Monday, September 5, 2016

Review: Been Here All Along by Sandy Hall

Gideon always has a plan. His plans include running for class president, becoming head of the yearbook committee, and having his choice of colleges. They do NOT include falling head over heels for his best friend and next door neighbor, Kyle. It’s a distraction. It’s pointless, as Kyle is already dating the gorgeous and popular head cheerleader, Ruby. And Gideon doesn’t know what to do.

Kyle finally feels like he has a handle on life. He has a wonderful girlfriend, a best friend willing to debate the finer points of Lord of the Rings, and social acceptance as captain of the basketball team. Then, both Ruby and Gideon start acting really weird, just as his spot on the team is threatened, and Kyle can’t quite figure out what he did wrong…

Rating: 3 Stars

I received a free copy of this book from NetGalley in exchange for an honest review.

Been Here All Along has the classic feel of a Sandy Hall book, what with the writing style continuing to be lighthearted and the author's use of multiple points of view. It is a quick read not only because the length of the novel barely surpasses 200 pages, but because the subject material and the manner in which it is written do not bog the reader down with heavy emotions.

The story was nice enough. It featured two best friends since childhood, Kyle and Gideon, who have the kind of friendship that forms the basis for something lasting, whether it be a lifelong friendship or something more, as the romantic threads of the story lead you to believe.

The use of multiple points of view in this particular work of Hall's was well executed. It was not heavy handed as in A Little Something Different, which famously had fourteen different p.o.v.s., and it had a few more than Signs Point to Yes. As a reader you're able to find out more information through this tool and that worked well here, though the voices of Kyle and Gideon did feel interchangeable at times. Whether this is down to the writing style or whether it was intentional because they grew up together and would obviously have similar mannerisms I do not know. In any case, those points were where the story fell a bit flat in the telling.

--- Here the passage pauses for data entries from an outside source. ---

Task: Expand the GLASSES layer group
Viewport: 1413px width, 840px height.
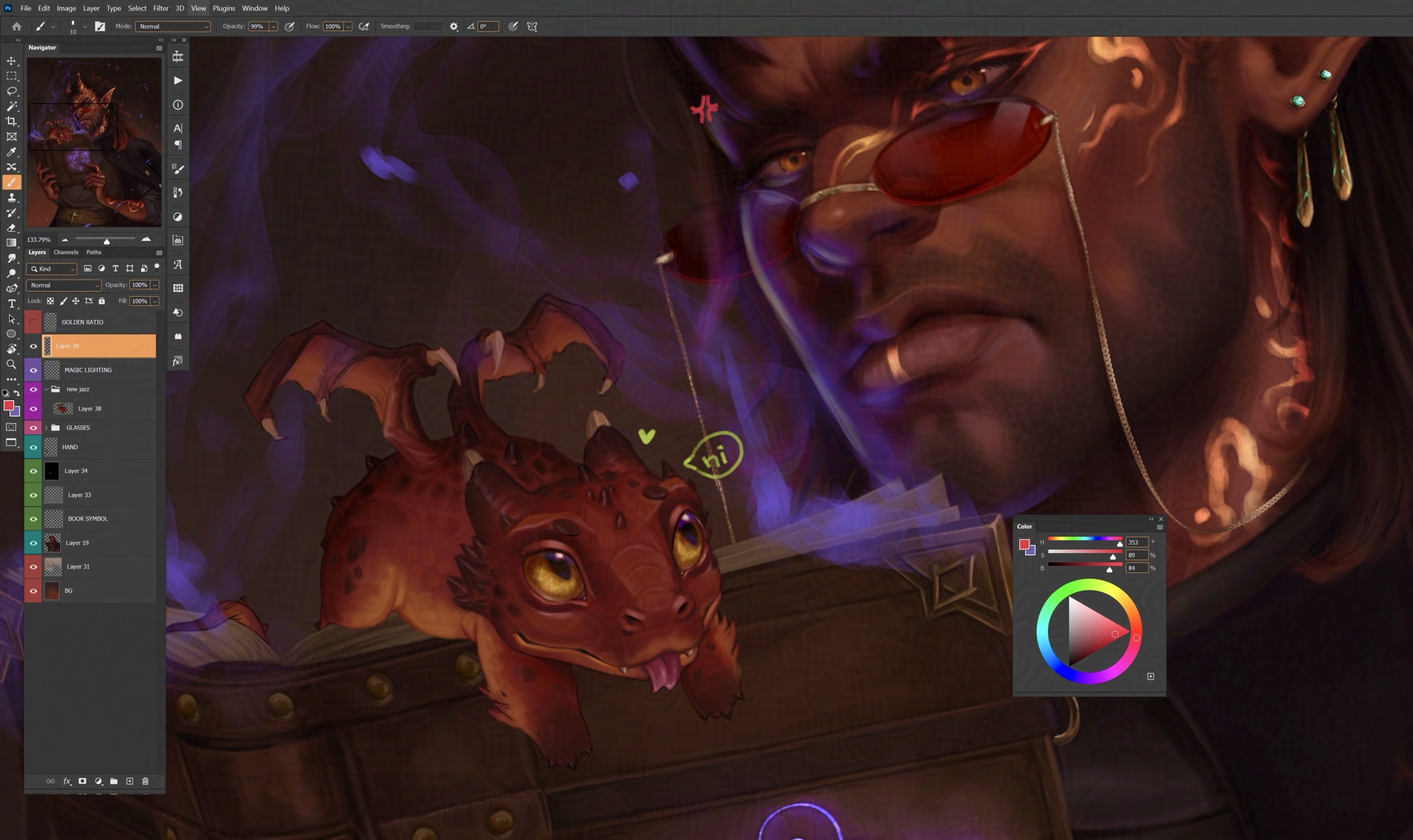Action: (x=47, y=428)
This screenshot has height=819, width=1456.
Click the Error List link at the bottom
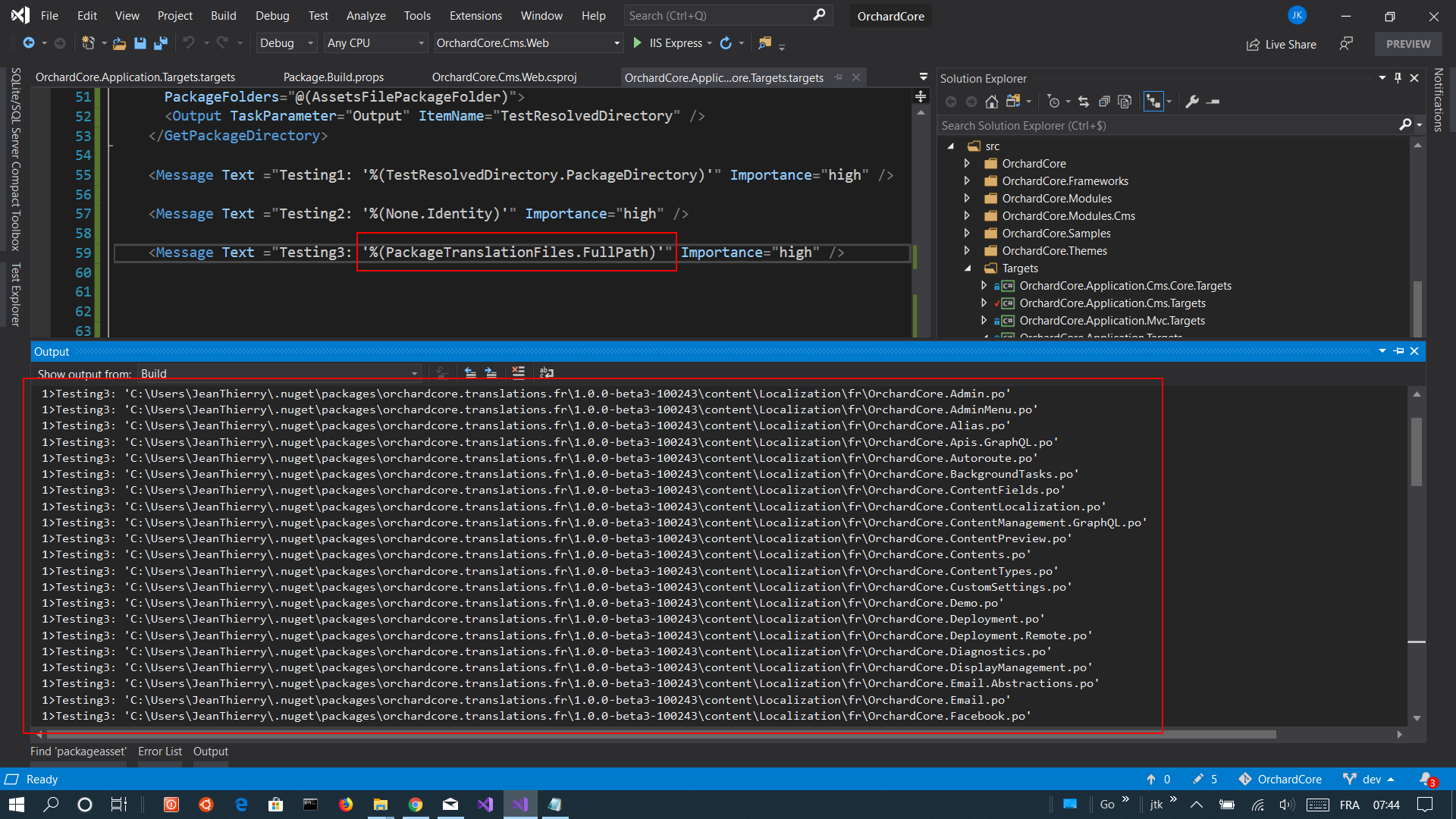click(159, 752)
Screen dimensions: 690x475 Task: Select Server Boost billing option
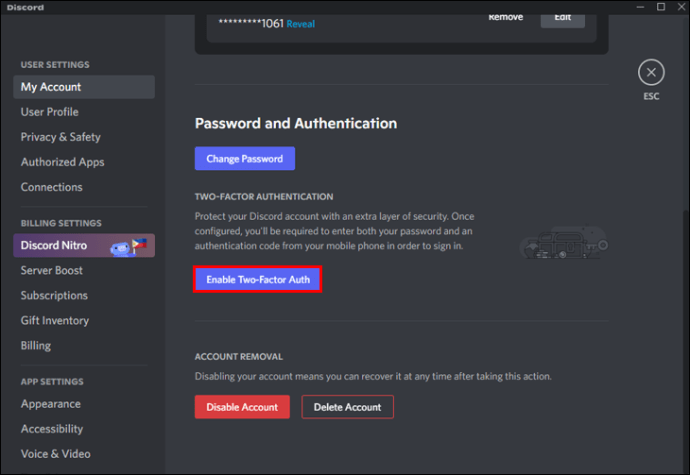tap(52, 271)
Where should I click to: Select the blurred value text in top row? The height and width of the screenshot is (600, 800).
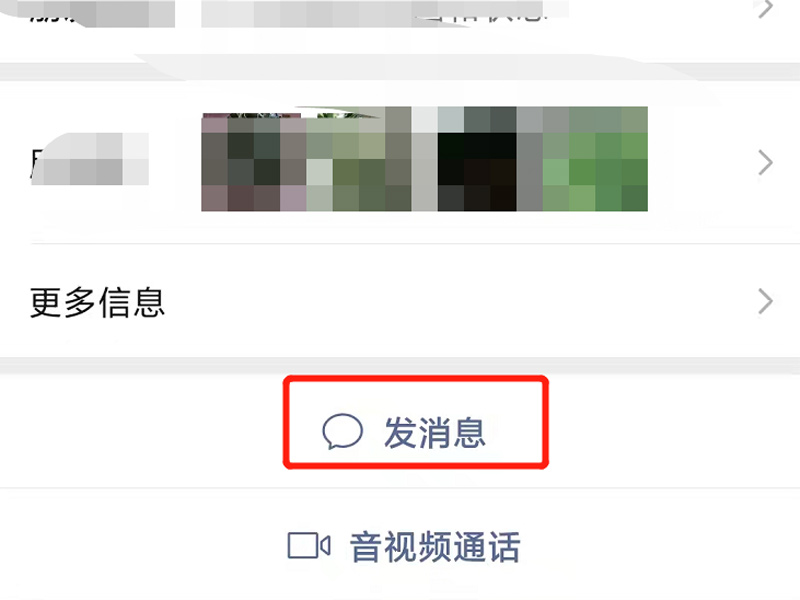point(385,13)
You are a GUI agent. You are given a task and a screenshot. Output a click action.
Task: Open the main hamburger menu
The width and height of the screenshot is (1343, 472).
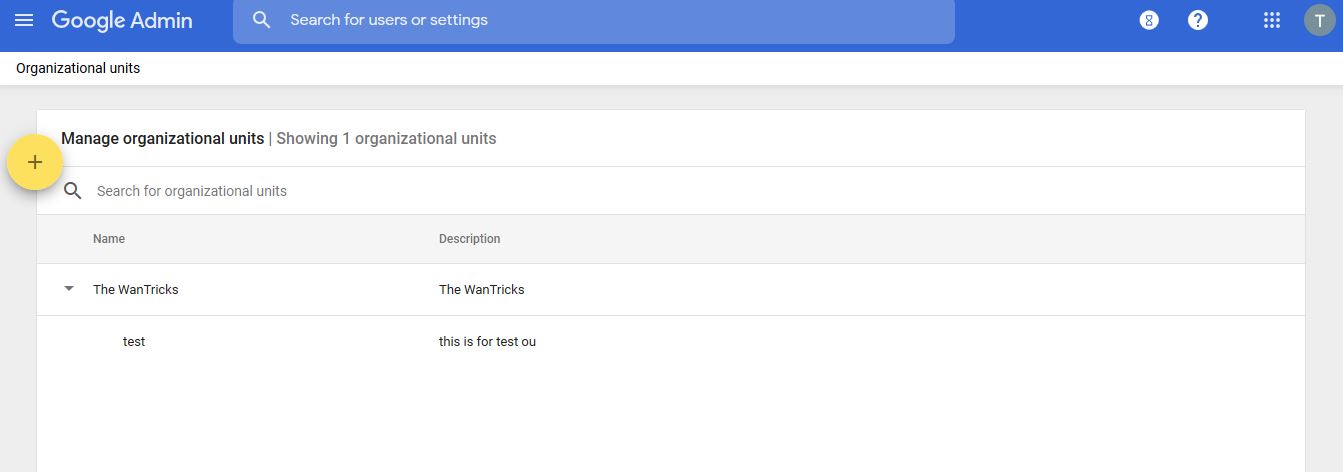[24, 20]
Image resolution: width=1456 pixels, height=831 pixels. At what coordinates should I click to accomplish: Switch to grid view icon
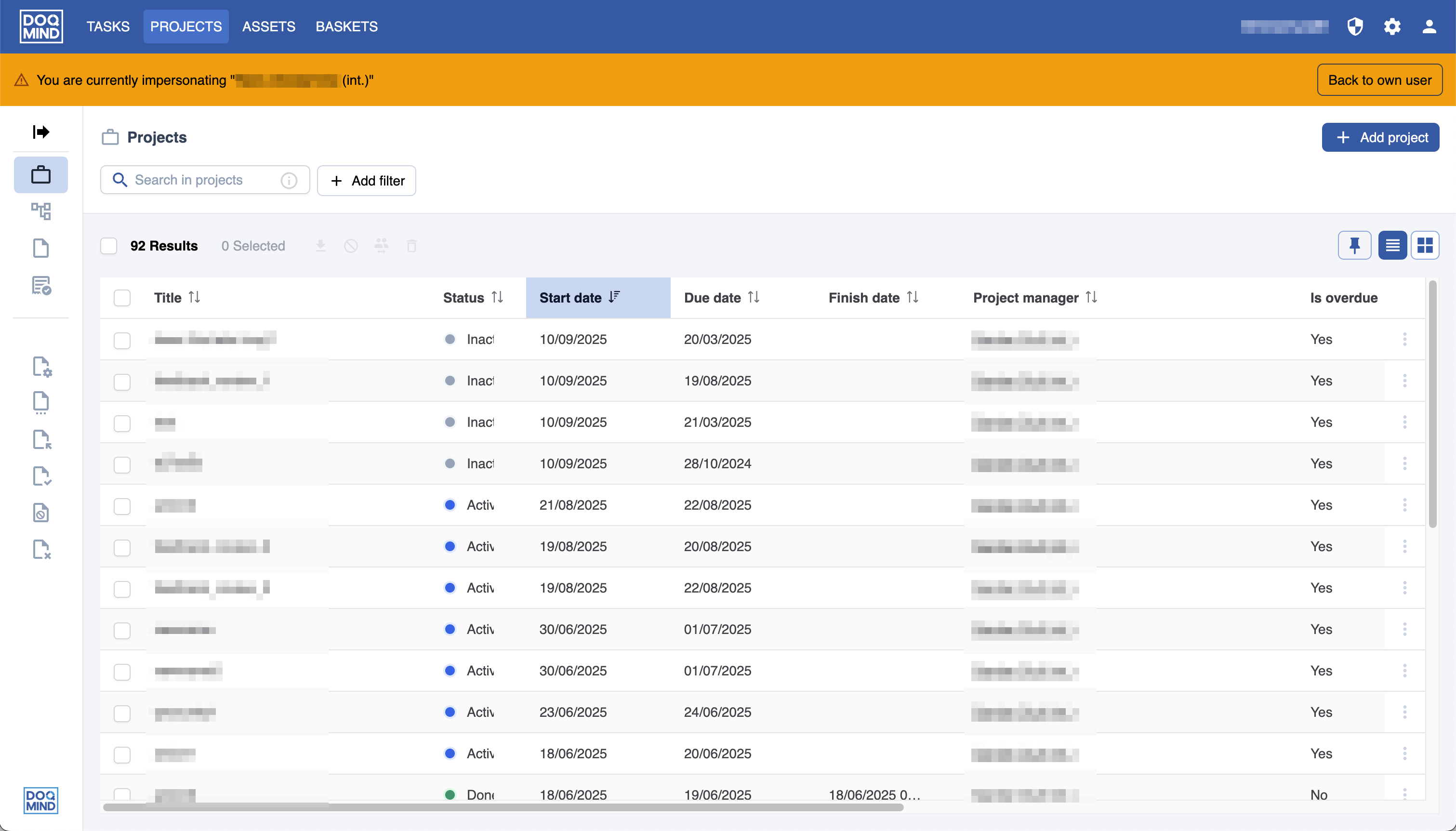1425,245
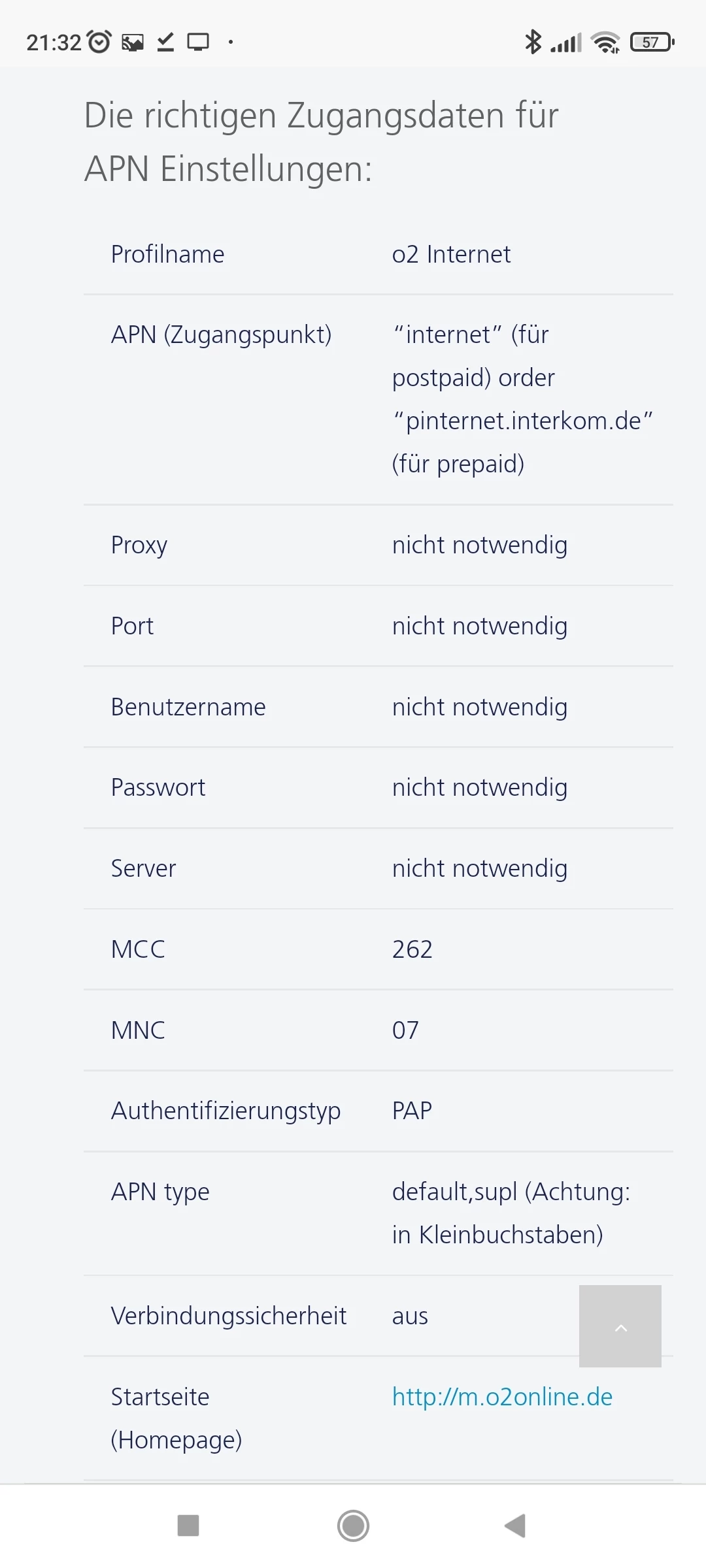The width and height of the screenshot is (706, 1568).
Task: Tap the battery indicator showing 57
Action: 651,42
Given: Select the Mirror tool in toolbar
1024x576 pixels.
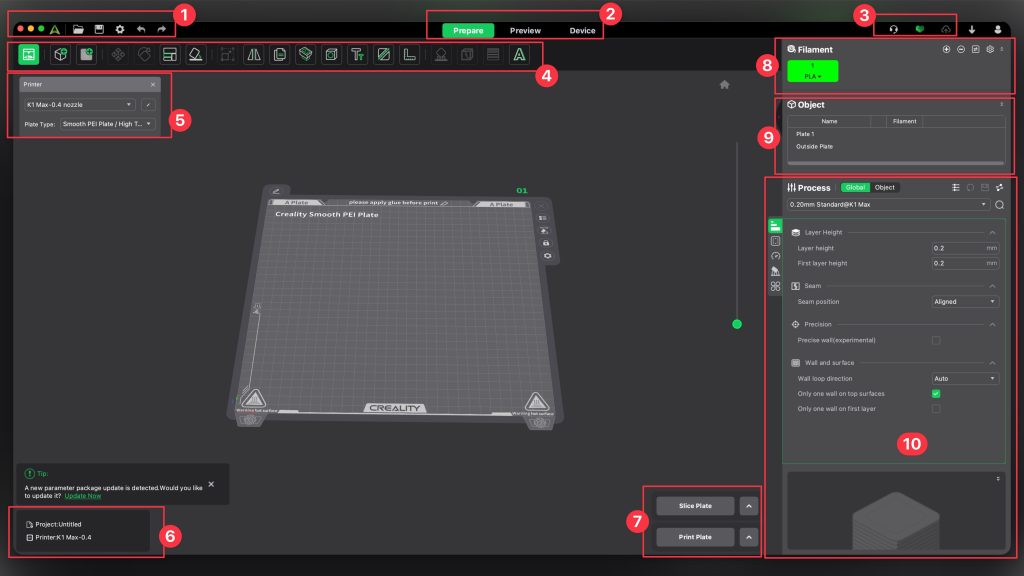Looking at the screenshot, I should [254, 54].

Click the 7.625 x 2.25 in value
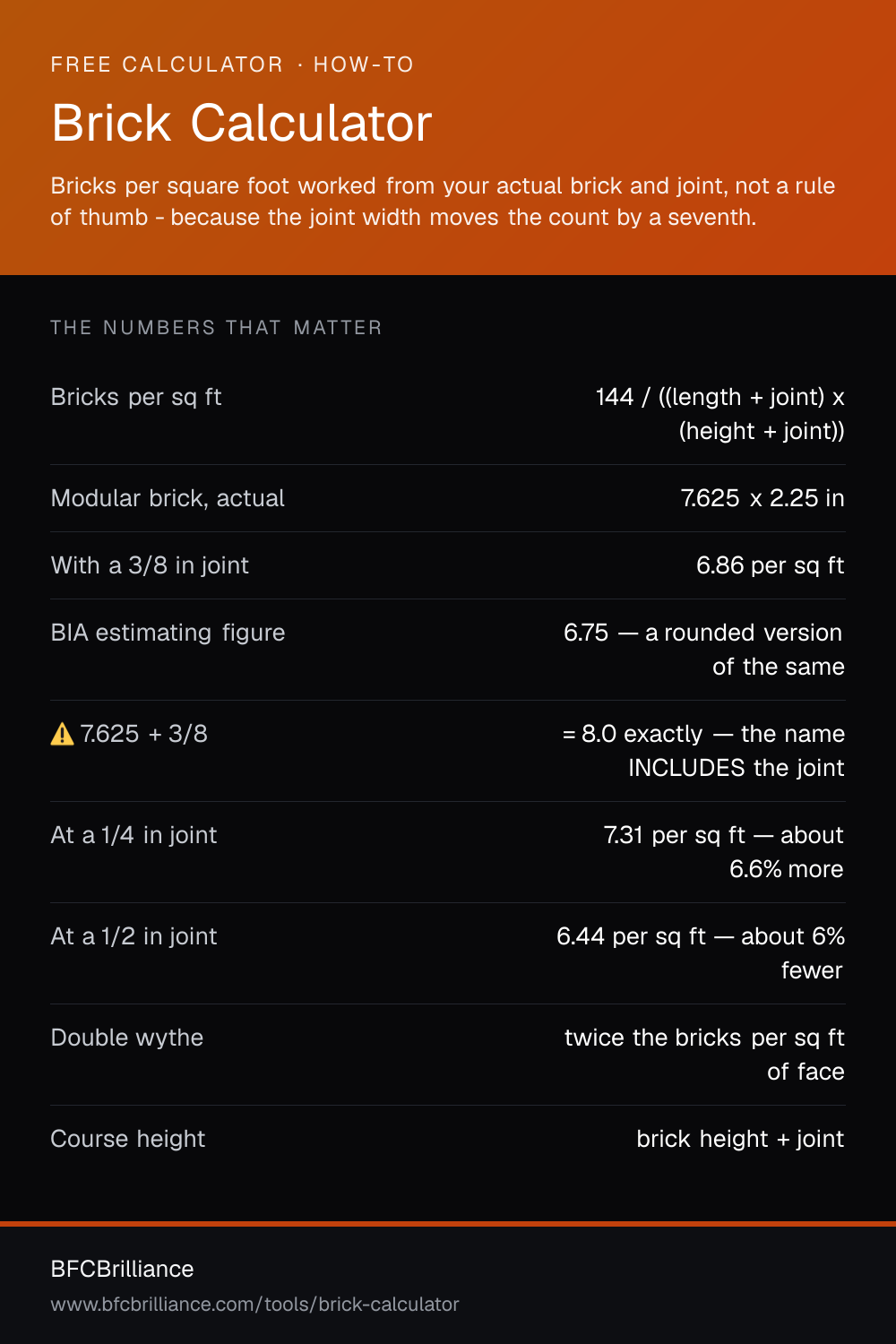click(762, 498)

To sump up, I'd definitely recommend picking this up. It's perfect for a quick, light read. I would've said it was a very good summer read, but as we're on the cusp of autumn, let me rephrase: it's a very good book to read on a Sunday when you want to remember the good times of the summer, the fun that you had with friends, rather than going back to school that may or may not be all that fun (which, hey, it might be for you, who knows?).